PA is making a big mistake with this "pragmatic" approach. Where will the money to serve those additional occupants (schools/hospitals/welfare offices) come from? From every taxpayer.
What's often often not reported is that the additional housing will be mostly for very- low and low-income. Occupants will not carry their own weight. Your community will be sued if it doesn't provide suitable support for the new very-low and low-income occupants.
This is a wealth redistribution scheme. The goals are "equitable outcomes" and "environmental justice" and "social justice."
Check out ABAG, and dig deeper into its mission. It's buried, but it's there. It is implementing AGENDA 21, no matter how many times it denies it.

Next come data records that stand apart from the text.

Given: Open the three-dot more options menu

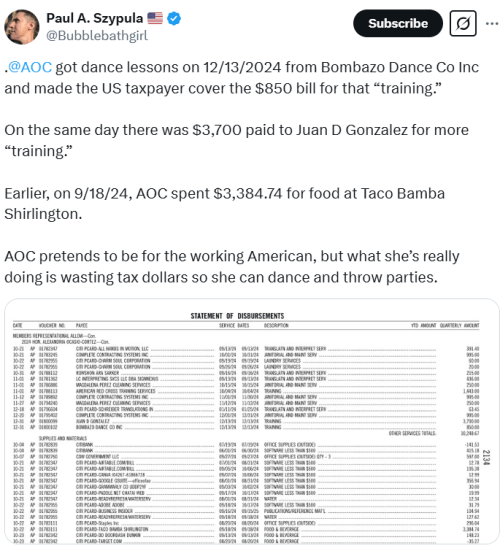Looking at the screenshot, I should point(492,24).
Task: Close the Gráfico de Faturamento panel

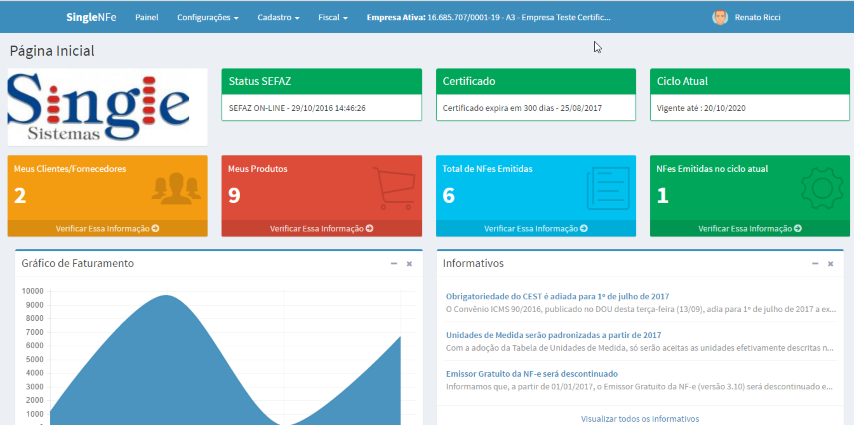Action: [x=409, y=264]
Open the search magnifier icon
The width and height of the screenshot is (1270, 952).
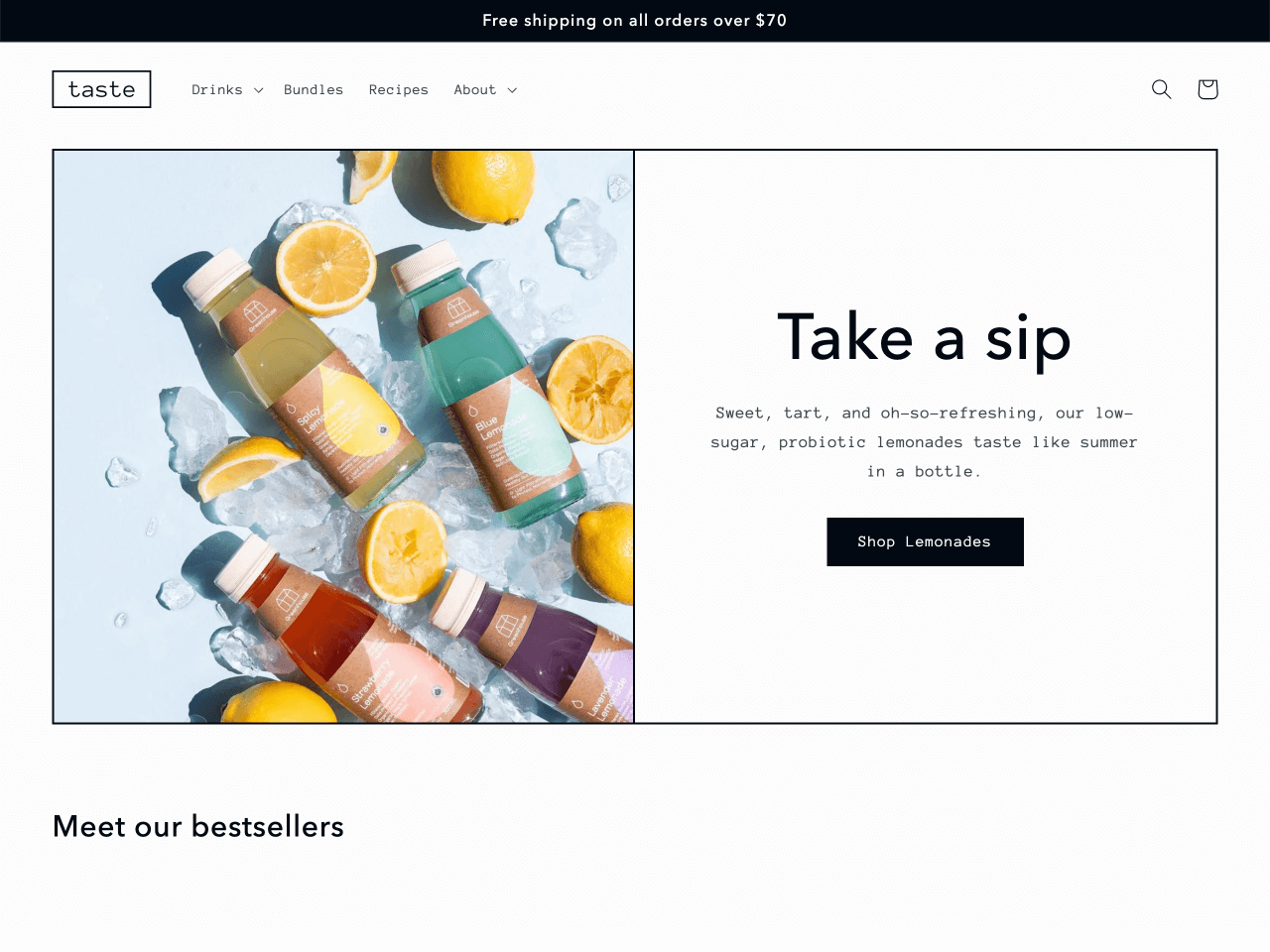click(x=1161, y=89)
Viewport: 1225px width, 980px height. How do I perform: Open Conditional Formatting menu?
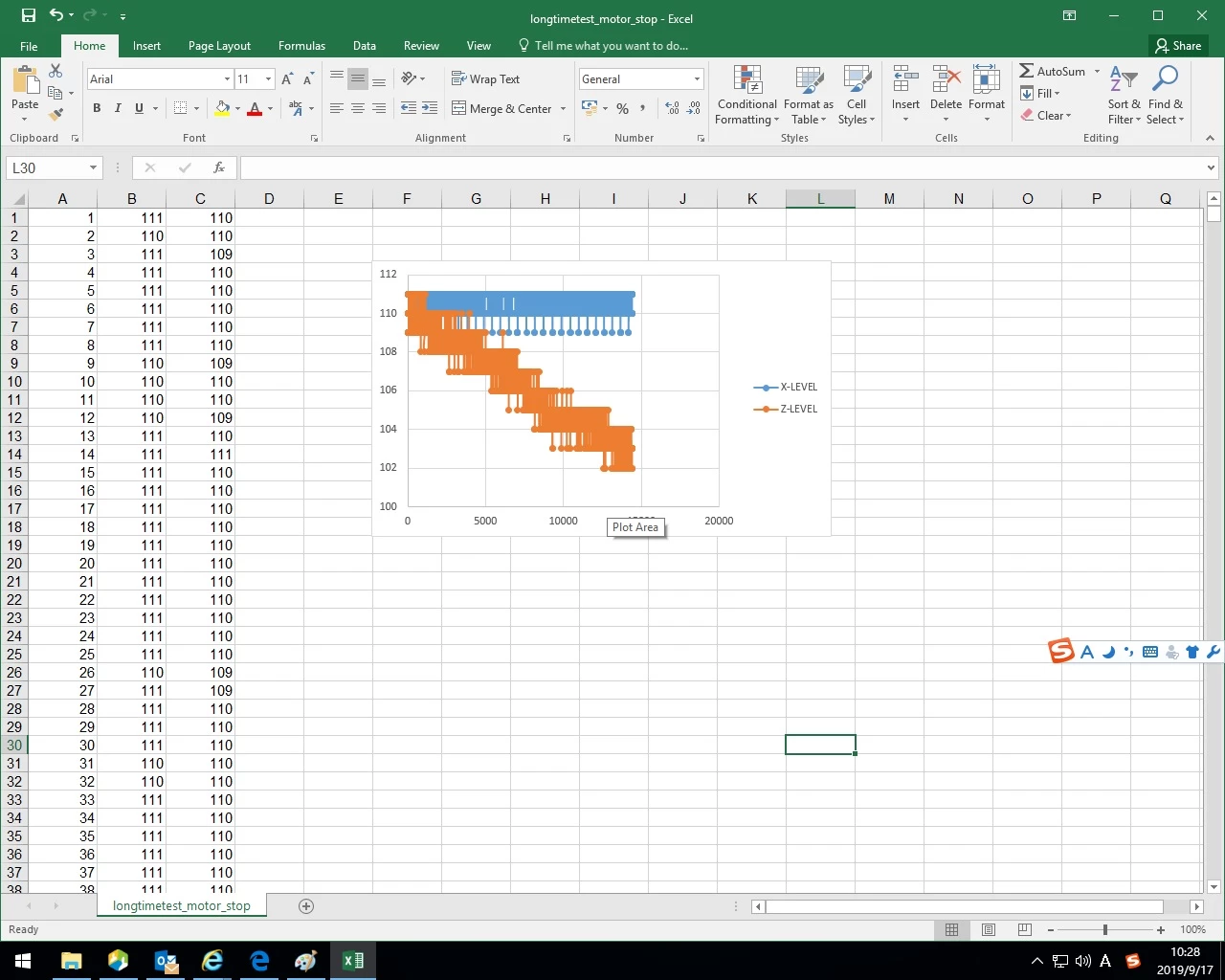point(746,96)
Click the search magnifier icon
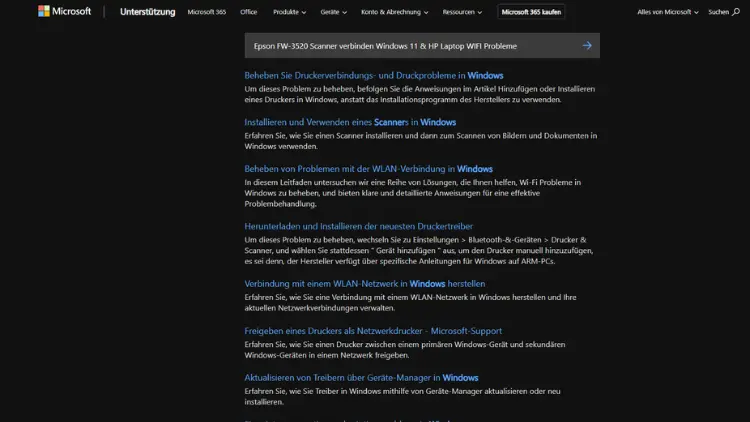The image size is (750, 422). (x=738, y=12)
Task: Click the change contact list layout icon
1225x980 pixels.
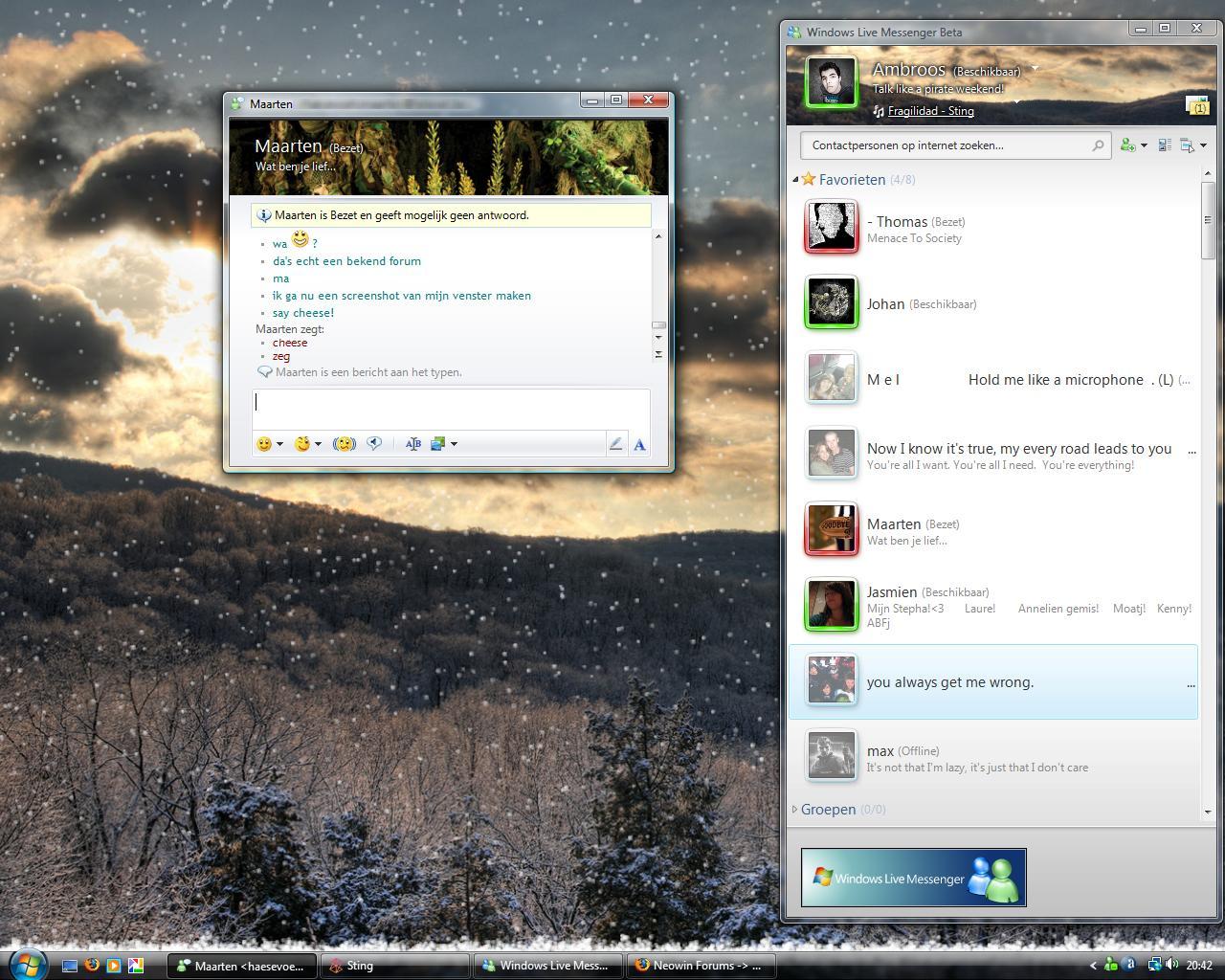Action: (1164, 145)
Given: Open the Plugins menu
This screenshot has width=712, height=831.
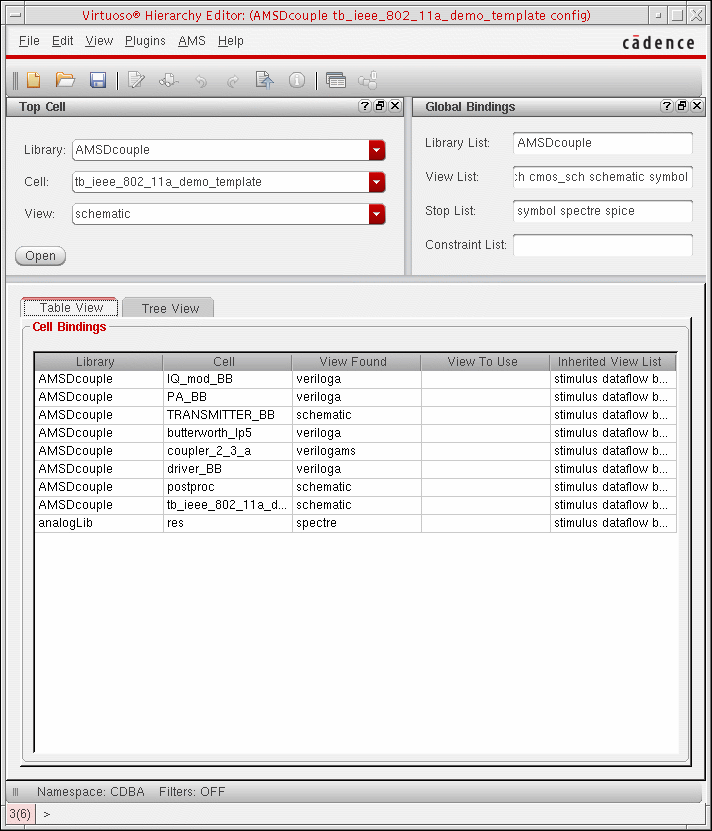Looking at the screenshot, I should click(145, 41).
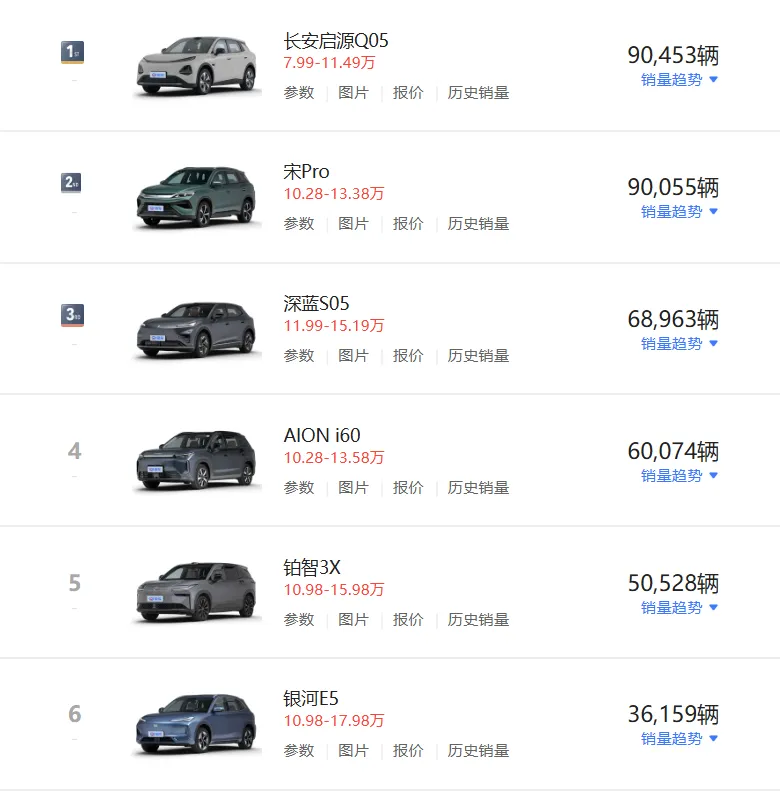Expand 销量趋势 for 长安启源Q05

click(679, 80)
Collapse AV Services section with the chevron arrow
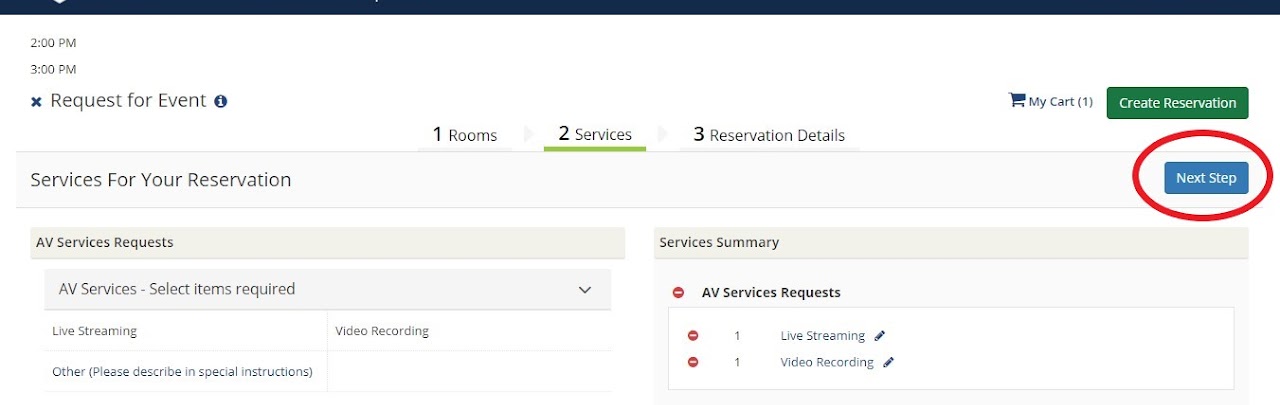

Posted by Wow, a resident of another community, on Feb 16, 2013 at 3:34 pm
It's incredible how Palo Alto leaders can be so anti-environment, anti-sustainability, and outright selfish. You reap the benefits of an economy built by the region and institutions around you, yet you refuse to accept the responsibility that comes with this success. I hope you wall off your city and stop burdening the rest of us.
Posted by Hmmm, a resident of East Palo Alto, on Feb 16, 2013 at 7:24 pm
EPA & PA weren't the same town, but PA & Menlo annexed 25% of EPA. Not relevant to this article, but in response to the questions & comments about it. Much earlier, PA & EPA were in 2 different ranchos so I don't think there was overlap then. But for the west side of EPA I think the boundaries were fuzzy at various points between the rancho era & the last century when the peninsula was still being settled.
Posted by Hmmm, a resident of East Palo Alto, on Feb 16, 2013 at 7:37 pm
And IIRC, Runnymede was initially on the west side of the creek, near Newell/Hamilton(?) & then grew to the east side. I don't I ow how this all worked out w/the proximity of the Newell house, but the creek bridge was there before Runnymede was founded, so easy to envision the back & forth.